In June 2017, Poland and Denmark signed a memorandum on construction of the Baltic Pipe gas pipeline with a projected capacity of 10 billion cubic meters. The project is expected to be implemented in 2022.

A senior analyst of 'Uralsib', Alexei Kokin, speaking to Vestnik Kavkaza, noted that it is expected that Poland will not completely abandon Russian gas. “It is more likely that the long-term contract will be replaced by shorter-term contracts. The structure of the gas market in Europe is changing as a whole, and the role of long-term contracts is declining,” he explained.

“Most likely, Gazprom’s supply to Poland will depend on market conditions. Maybe nothing will change, but the whole market will operate on short-term contracts. This is a new market reality, which is likely to benefit Gazprom, because flexibility will be provided not only to customers, but also to suppliers," Alexey Kokin added.

The director of the Centre for International Energy Markets Studies, the Institute of Pricing and Regulation of Natural Monopolies at the Higher School of Economics, Vyacheslav Kulagin, drew attention to the fact that no country in Eastern Europe can import gas cheaper than hose offered by Gazprom. "If Poland decides to reorient to other supplies, technically it can be done, but they will have to pay for it," he said.

“At the same time, it would still not be very reasonable for Poland to focus exclusively on LNG supplies: gas demand can increase quite quickly due to various factors, including weather. If, say, there are severe frosts, then pipeline gas can simply be bought in a larger volume, but the delivery of additional volumes of LNG from the U.S. will take time: buy an additional tanker at first, send it to Poland, it will take a month, "Vyacheslav Kulagin drew attention.

“There is no big threat to Gazprom here. Norway does not have the opportunity to increase production in order to start supplying additional volumes to Poland; accordingly, Norway will have to redistribute supplies from other directions to fill the Baltic Pipe. Supplying Norwegian gas to Poland means that it left any other European country. In fact, it will be just a redistribution of supplies on the European map," the director of the Centre for International Energy Markets Studies, the Institute of Pricing and Regulation of Natural Monopolies at the Higher School of Economics stressed.

“We will compete only on LNG, but everything will depend on free capacities the Americans will have.
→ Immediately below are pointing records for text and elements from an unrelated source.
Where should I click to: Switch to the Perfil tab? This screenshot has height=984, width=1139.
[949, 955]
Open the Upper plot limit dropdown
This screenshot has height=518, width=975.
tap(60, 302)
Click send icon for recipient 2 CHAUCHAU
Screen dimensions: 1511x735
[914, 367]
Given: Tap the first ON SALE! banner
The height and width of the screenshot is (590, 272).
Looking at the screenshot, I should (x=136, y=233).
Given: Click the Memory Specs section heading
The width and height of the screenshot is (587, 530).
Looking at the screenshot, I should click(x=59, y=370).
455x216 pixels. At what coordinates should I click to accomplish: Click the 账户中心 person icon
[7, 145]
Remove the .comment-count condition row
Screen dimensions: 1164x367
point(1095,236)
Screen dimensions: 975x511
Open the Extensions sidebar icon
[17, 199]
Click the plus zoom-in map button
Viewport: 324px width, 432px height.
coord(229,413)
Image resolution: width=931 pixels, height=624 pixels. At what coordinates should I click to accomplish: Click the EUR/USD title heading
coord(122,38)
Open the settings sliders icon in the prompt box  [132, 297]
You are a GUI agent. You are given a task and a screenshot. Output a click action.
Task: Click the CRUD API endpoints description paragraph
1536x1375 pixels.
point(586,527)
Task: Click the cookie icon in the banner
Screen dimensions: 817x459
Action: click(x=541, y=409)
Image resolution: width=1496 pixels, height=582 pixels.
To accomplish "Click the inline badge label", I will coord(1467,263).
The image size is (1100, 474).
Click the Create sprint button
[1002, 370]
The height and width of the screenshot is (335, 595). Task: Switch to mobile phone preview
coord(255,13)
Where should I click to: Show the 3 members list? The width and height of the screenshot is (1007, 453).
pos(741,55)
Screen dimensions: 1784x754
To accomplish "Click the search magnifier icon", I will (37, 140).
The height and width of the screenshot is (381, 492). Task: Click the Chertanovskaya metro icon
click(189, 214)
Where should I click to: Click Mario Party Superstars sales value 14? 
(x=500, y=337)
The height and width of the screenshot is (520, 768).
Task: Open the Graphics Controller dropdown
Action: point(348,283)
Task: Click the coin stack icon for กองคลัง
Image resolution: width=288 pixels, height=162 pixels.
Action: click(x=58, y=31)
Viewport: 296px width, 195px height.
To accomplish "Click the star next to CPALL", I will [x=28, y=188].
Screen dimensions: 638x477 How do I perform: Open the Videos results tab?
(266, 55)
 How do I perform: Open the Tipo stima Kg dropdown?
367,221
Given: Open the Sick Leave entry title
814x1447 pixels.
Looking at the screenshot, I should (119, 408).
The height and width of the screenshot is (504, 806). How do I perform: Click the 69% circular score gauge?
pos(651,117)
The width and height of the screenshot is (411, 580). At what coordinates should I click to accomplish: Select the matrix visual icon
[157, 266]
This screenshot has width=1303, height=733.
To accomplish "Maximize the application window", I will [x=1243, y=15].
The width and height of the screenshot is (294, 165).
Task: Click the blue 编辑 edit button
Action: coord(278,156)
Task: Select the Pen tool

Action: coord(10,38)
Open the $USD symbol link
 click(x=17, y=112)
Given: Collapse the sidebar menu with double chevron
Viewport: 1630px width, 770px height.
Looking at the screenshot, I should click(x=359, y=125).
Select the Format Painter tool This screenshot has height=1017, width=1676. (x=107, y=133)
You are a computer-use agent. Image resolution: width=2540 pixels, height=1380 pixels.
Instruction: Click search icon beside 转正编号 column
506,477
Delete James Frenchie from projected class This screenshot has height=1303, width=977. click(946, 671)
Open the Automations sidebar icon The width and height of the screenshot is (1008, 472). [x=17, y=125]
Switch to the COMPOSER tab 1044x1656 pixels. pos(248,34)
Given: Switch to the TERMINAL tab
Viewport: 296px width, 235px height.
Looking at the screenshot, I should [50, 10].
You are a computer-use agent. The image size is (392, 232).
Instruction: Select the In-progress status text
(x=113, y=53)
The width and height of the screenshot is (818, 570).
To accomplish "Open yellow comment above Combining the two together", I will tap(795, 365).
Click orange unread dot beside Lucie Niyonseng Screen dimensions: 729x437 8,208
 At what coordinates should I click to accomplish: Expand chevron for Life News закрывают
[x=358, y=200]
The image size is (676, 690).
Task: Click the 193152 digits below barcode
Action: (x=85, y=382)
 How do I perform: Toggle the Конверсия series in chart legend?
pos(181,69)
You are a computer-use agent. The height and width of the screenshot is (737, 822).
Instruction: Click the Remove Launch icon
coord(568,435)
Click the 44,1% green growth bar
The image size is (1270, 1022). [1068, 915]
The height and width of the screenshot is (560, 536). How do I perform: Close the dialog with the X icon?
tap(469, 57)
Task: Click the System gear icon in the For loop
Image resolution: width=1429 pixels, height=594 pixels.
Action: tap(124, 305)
If there are no free capacities, then the situation is the same as with Norwegian pipeline gas: American LNG will come to Poland, and some other section of the market will be exposed, and can be occupied by Russian suppliers. But if they have a lot of free capacities, then, indeed, the replacement of Russian gas will begin. But large free capacities can only mean one thing - this gas is too expensive, and therefore no one wants to buy it," Vyacheslav Kulagin concluded.